Иду дальше, группа подростков окружает меня. У них важный спор, и я должна помочь. «Ты потрогай мой Маген Давид, – говорит один из них, пытаясь поймать мою руку, – правда это – серебро? Скажи им, а то они не верят». Да, это именно то, что я искала, – пестрая израильская суета, спасительное земное безумие, телесное, почти болезненное в своей остроте и напористости, доказательство существования мира вне моих мыслей. Я незаметно проскальзываю домой, спрятавшись от сумерек, звоню тебе, но ты не отвечаешь. Вешаю трубку – и сразу звонок. Рахель! Перезванивает! Мужской голос: «Можно заказать такси?» «Ошиблись номером», – говорю привычно и вдруг чувствую себя очень уставшей.

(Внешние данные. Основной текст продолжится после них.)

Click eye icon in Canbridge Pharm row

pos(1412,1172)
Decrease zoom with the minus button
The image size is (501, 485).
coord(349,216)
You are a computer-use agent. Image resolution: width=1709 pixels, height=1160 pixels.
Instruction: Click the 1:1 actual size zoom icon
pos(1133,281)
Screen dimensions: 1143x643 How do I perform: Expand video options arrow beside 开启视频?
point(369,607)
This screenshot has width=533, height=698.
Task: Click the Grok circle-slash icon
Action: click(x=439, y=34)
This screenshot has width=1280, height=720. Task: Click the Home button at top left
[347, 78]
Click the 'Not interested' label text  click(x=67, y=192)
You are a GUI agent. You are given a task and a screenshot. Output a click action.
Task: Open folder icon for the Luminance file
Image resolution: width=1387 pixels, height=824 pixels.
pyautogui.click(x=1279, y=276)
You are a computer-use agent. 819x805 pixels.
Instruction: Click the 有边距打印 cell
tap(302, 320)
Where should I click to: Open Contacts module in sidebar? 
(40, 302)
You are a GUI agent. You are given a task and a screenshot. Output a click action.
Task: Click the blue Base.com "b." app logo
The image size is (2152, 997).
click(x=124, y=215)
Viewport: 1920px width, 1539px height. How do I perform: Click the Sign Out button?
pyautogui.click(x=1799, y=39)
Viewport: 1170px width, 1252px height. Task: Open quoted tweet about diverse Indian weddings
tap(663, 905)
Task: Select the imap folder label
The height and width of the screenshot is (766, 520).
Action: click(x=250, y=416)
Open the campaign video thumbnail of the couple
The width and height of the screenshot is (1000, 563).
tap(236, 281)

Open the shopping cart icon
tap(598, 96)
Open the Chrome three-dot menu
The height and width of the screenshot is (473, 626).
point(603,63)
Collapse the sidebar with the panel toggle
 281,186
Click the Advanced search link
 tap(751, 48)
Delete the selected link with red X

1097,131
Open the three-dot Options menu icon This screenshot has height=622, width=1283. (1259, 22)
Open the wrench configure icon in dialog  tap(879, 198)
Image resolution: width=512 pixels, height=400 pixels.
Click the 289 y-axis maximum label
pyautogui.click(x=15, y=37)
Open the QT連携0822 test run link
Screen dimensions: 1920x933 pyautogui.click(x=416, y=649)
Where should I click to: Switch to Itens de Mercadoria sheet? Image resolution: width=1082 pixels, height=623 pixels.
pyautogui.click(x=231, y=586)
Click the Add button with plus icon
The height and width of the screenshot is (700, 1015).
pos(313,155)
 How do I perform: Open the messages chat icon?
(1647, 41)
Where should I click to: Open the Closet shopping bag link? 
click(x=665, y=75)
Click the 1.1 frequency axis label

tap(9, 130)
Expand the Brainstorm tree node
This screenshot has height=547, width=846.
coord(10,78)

На следующее утро вижу фотографию Йони в газете – она в черной рамке, и рядом еще четыре фотографии – тоже в черных рамках. Наконец узнаю, как выглядит Йони, как выглядел Йони – от этого нюанса, от вынужденного прошедшего времени, от этого маленького изменения в слове, которое отсылает существование целого человека в небытие, все внутри холодеет. Я знаю: разговоров о нем больше не будет, спрашивать – это делать тебе больно, упоминать – делать больно, а я не хочу делать больно, и в нашей дружбе появится молчание, мы будем делать вид, что целой главы нашей переписки не было, и телефонных разговоров со скупыми признаниями и шутками, и этой фразой, которую мне не забыть – «кажется, я влюбилась», – не было, и рядом с нами, между нами будет жить и с годами расти молчание по имени «Йони». Я смотрю на фотографию Йони в газете (он, конечно, не такой, каким я его представляла, но таким он и не мог быть, потому что я представляла кого-то, в кого влюбилась бы я, а это человек, в которого влюбилась ты, Рахель). И когда я смотрю на фотографию Йони, меня пронзает именно эта мысль: не успели, не успели, и даже больше – не сказали! И самой себе не могу объяснить эту странную зацикленность – неужели если бы вы успели объясниться или поцеловаться, если бы Йони стал твоим первым мужчиной, тебе было бы сейчас легче? Нет конечно – ровно наоборот, по всей логике вещей – наоборот, и все же… и все же мне не дает покоя именно эта недосказанность – неосуществленный разговор, неоконченный диалог, непреодолимое отсутствие катарсиса, я не могу с этим смириться и пытаюсь представить себе, как это – проглотить слова, которые так долго были на кончике языка и грозились сорваться, а потом вдруг стало поздно, адресат выбыл, и эти слова – невостребованные, ненужные – осели на дно души, но окончательно от них не избавиться – их некому вернуть и невозможно уничтожить, и я решаю, про себя решаю, что я бы не пережила этого – решаю, и помню про свое решение, и всегда потом не жду – боюсь, и знаю, насколько обманчива видимость пружинистой жизни в человеке и пульсирующее жизнью запястье – резко, даже отчаянно не жду: говорю первая – раньше, чем надо, раньше, чем можно, даже тогда, когда совсем нельзя, главное – поскорее избавиться, перестать владеть этими словами, не рисковать тем, что они могут остаться со мной навсегда, и мама говорит, что во мне нет загадки и я – прямая, как танк, а я отвечаю: я просто израильтянка – я знаю кое-что про смерть, то есть про жизнь.